Contrairement aux affirmations de Reuters qui évoquait un report au troisième trimestre 2025 voire début 2026, Tesla confirme que ses “projets de nouveaux véhicules, notamment des modèles plus abordables, sont en bonne voie pour un démarrage de la production au premier semestre 2025“. Cette déclaration, répétée mot pour mot depuis plusieurs rapports trimestriels, vise à rassurer investisseurs et clients potentiels.
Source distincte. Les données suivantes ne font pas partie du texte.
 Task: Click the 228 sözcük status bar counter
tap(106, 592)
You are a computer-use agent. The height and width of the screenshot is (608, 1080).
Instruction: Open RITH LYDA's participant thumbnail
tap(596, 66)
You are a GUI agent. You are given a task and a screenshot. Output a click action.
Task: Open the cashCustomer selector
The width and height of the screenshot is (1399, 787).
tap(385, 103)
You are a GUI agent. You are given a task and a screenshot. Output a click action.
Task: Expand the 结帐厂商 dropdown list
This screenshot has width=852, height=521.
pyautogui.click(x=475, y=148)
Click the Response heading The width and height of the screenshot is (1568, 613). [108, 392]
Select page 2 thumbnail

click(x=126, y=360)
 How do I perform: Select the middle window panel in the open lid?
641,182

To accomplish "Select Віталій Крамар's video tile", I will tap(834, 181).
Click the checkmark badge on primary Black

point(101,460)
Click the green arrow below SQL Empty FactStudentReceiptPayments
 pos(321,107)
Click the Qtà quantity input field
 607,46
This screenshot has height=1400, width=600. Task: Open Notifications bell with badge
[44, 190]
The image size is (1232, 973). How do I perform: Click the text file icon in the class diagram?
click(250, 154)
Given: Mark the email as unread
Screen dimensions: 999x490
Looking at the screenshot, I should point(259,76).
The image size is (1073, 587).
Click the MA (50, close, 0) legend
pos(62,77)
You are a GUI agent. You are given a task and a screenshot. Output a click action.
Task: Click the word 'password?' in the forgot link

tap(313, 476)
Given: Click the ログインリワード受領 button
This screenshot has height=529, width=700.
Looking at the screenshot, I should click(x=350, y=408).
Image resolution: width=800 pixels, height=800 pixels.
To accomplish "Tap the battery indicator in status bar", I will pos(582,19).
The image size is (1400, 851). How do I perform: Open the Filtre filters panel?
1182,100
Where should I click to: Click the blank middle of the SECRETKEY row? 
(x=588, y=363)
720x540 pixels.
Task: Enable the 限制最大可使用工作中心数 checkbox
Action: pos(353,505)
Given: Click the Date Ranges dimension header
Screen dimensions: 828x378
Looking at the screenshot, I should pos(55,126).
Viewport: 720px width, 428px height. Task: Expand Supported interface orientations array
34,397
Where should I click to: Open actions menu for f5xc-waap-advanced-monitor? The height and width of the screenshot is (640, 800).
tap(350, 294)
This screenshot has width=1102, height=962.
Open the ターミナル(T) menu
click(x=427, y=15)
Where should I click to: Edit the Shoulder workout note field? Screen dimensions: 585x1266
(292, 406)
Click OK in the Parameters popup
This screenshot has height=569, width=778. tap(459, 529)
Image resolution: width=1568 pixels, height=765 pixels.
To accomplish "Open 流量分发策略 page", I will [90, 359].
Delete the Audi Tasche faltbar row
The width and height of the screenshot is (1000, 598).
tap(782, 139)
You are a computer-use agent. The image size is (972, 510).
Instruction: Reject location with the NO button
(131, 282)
Ces véhicules utiliseront une approche hybride en matière de conception, combinant “des éléments de la plateforme de nouvelle génération ainsi que des éléments des plateformes actuelles”. Cette stratégie permettra de produire ces nouveaux modèles sur les mêmes chaînes que la gamme existante, une solution pragmatique qui, selon Tesla, “permettra moins de réduire les coûts que prévu, mais nous permettra d’augmenter prudemment nos volumes de véhicules”.
Si l’identité précise des futurs modèles reste floue, plusieurs hypothèses se dessinent. Les versions allégées et plus accessibles des Model 3 et Model Y figurent naturellement parmi les candidates principales. Actuellement, la Model Y démarre à 44 990 euros en France (bonus écologique applicable), tandis que la Model 3 s’affiche à partir de 39 990 euros.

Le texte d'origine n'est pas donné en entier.